I've not used openbgpd in years, so, I'll give you some theory which you can apply to your configuration.
A provider can send you routes. Typically they will send 'default', 'customers', or 'full'. A default route is just that, 0.0.0.0/0 is announced to you and you know to reach 0.0.0.0/0 (any IP) through them. Your situation makes it sound like both providers are handing you a default route, and most likely, the one with the lower ASN is getting all of the traffic (ASN being the tiebreaker when a packet can go to multiple destinations and the AS paths are equal length, etc.).
A 'customers' feed would have them announce every route that is directly connected to them. If you have a provider like Level3, you would likely see half the internet through this feed. If your other provider has a lower ASN, they would get any traffic that was not directly connected to the peer announcing their customer routes to you.
A 'full' feed will have route announcements for every site that a provider knows how to get to - not just those that are directly connected.
You should be able to do something like:
show ip bgp summary (IOS command)
which should list the number of prefixes received somewhere.
If both of your existing providers are sending you a default route, then your connection is currently set up for failover. Provider A goes down, you would then route to Provider B. If you take customer feeds from both along with the default route, traffic would flow to the provider that has the shortest ASpath to reach a given address, and would fall back to the default route if it couldn't find the address. If you got a full feed from both, depending on the overlap between the providers, you would send traffic out the 'best' path to each.
On one of our border routers, I show 310540 active routes, make sure you have enough RAM and have configured the machine to handle the routes from both providers if you take full routes. You might experiment with taking customer routes from both until you get more comfortable. Or take customer routes from the smaller provider of the two and see how things change.

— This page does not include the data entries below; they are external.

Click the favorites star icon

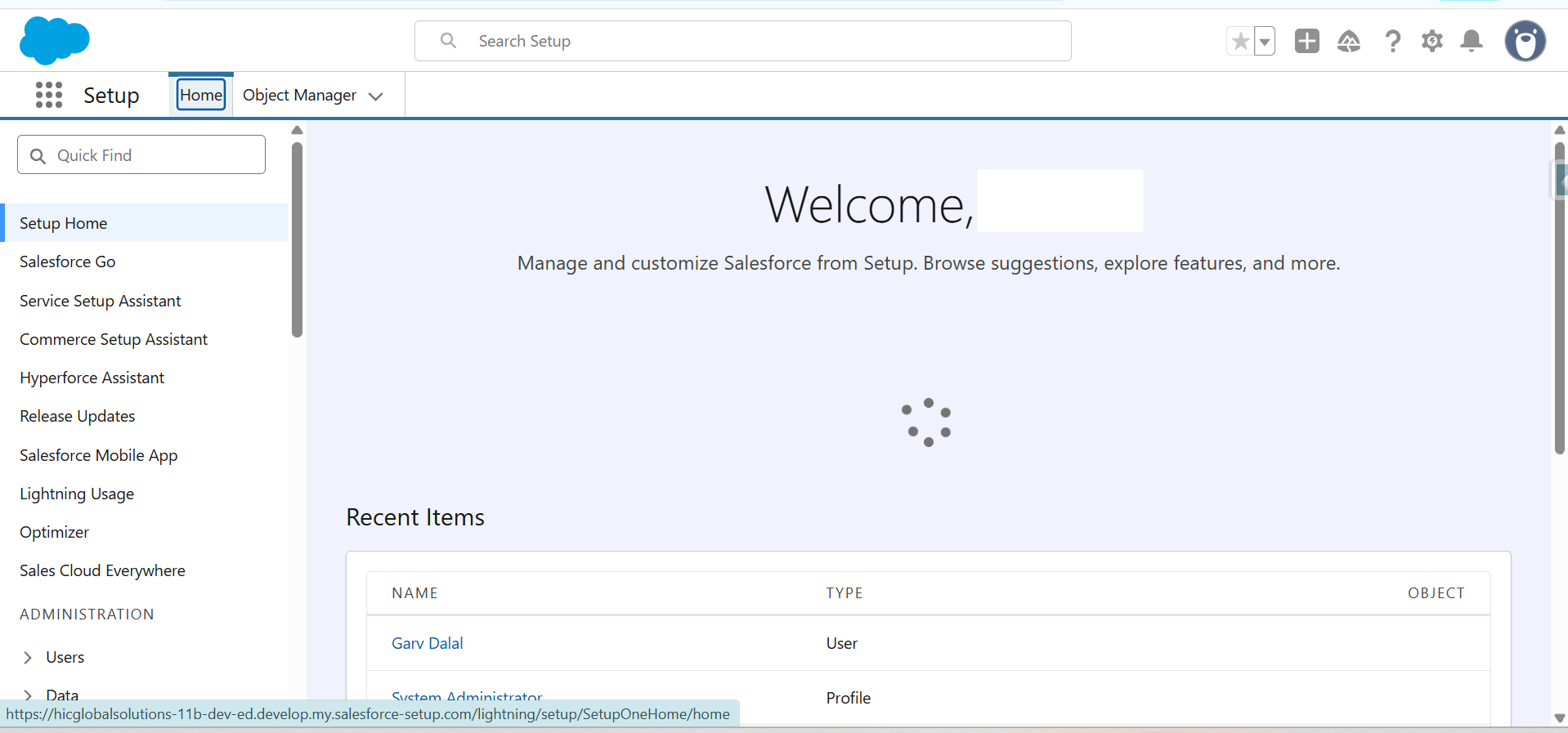click(1240, 41)
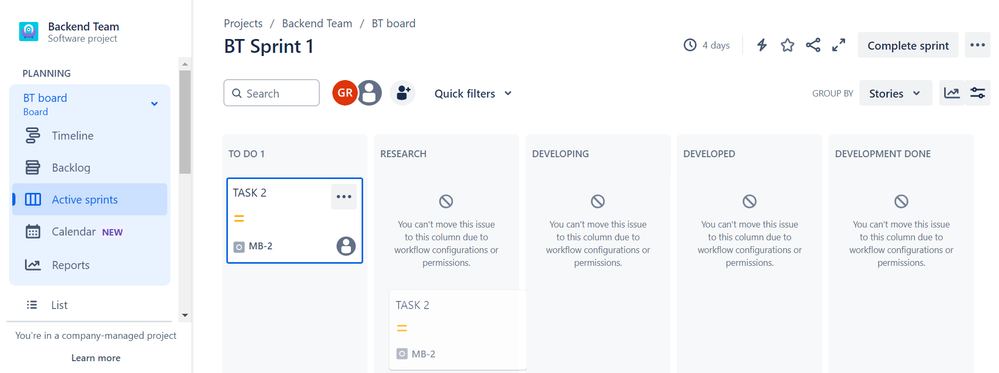Star the BT Sprint 1 board
Viewport: 999px width, 373px height.
[x=787, y=45]
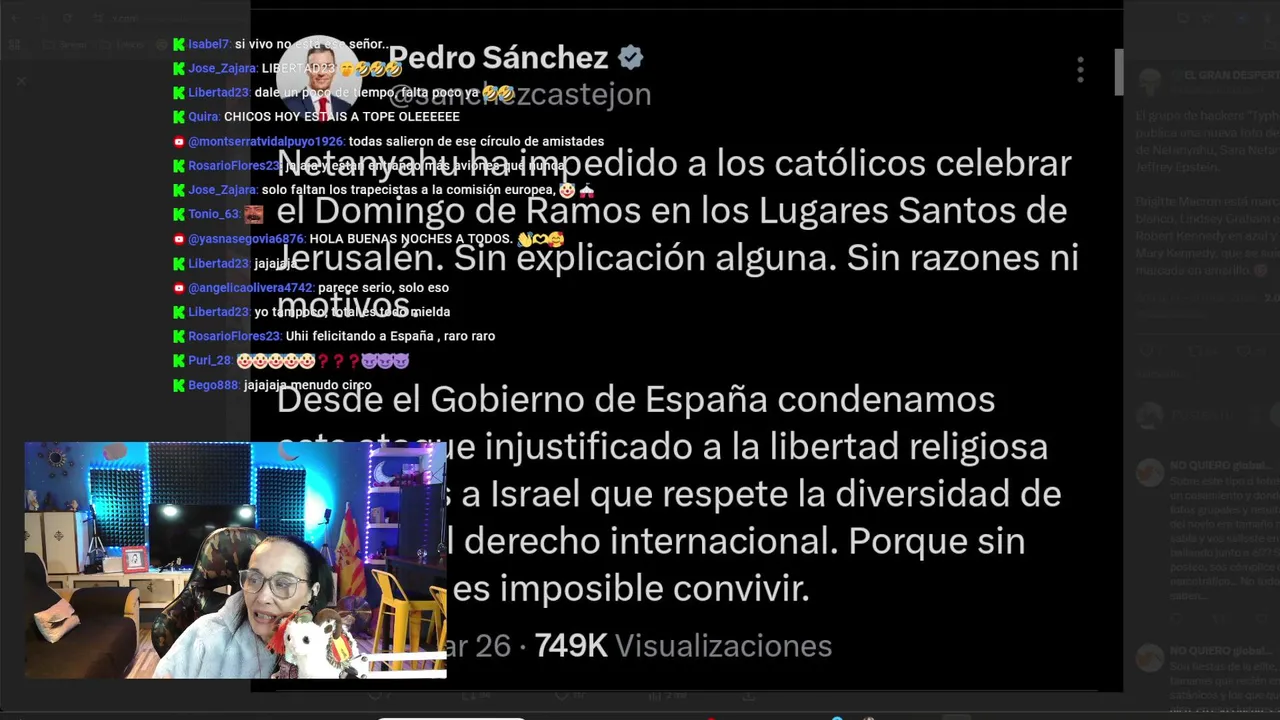Open the Pedro Sánchez display name link
The width and height of the screenshot is (1280, 720).
tap(498, 58)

This still doesn't 'load balance' or split the traffic evenly and depending on your traffic. You might find that one provider still gets the lion's share of traffic. At this point, you would need to do some prefix/route maps to adjust traffic to prefer one peer or the other.
Once you set up route maps or an ASN match to shift your traffic, if the destination site goes down, and their route is removed from that provider, your router would still send the traffic out the other connection. BGP is somewhat self-healing.
What we've done is we have a few maps defined that match based on the ASN.
PROVIDER_A_TO PROVIDER_A_THROUGH PROVIDER_B_TO PROVIDER_B_THROUGH
Juniper makes this easier than using communities, though, you can do either.
Our prefix lists see if the destination is a particular ASN, and if it is, it goes through the _TO map. If the ASN is listed in _THROUGH, it'll prefer that provider. Since one of our providers has a direct connection to AT&T, PROVIDER_B_THROUGH matches on 7018|7019 (and a few other ASNs) so that AT&T traffic defaults to Provider B. Even though AT&T is reachable from both, we prefer to send it though Provider B.
I'm sure openbgpd has similar methods.
Build a bridge. Freebsd will actually load balance on the upstream features of current prefixes and will load balance quite well. BGP will not. You can install both upstream ISP and announce to both ISP per your /22 and the will likely reject your /30 wan prefixes but iBGP will pick that up. iBGP will run well on the bridge and then no real need for OSPF. You now have a loadbalancer and fully redundant BGP setup. We have several up and love them on gig links to the Internet.
The first thing to check is whether or not both BGP session are actually working. use
And see if you have messages exchange with both peers.
And you should remove the "announce all" unless you want you peer to route their traffic through you, which is generally the opposite;
Juste remove the announce all and you should be fine.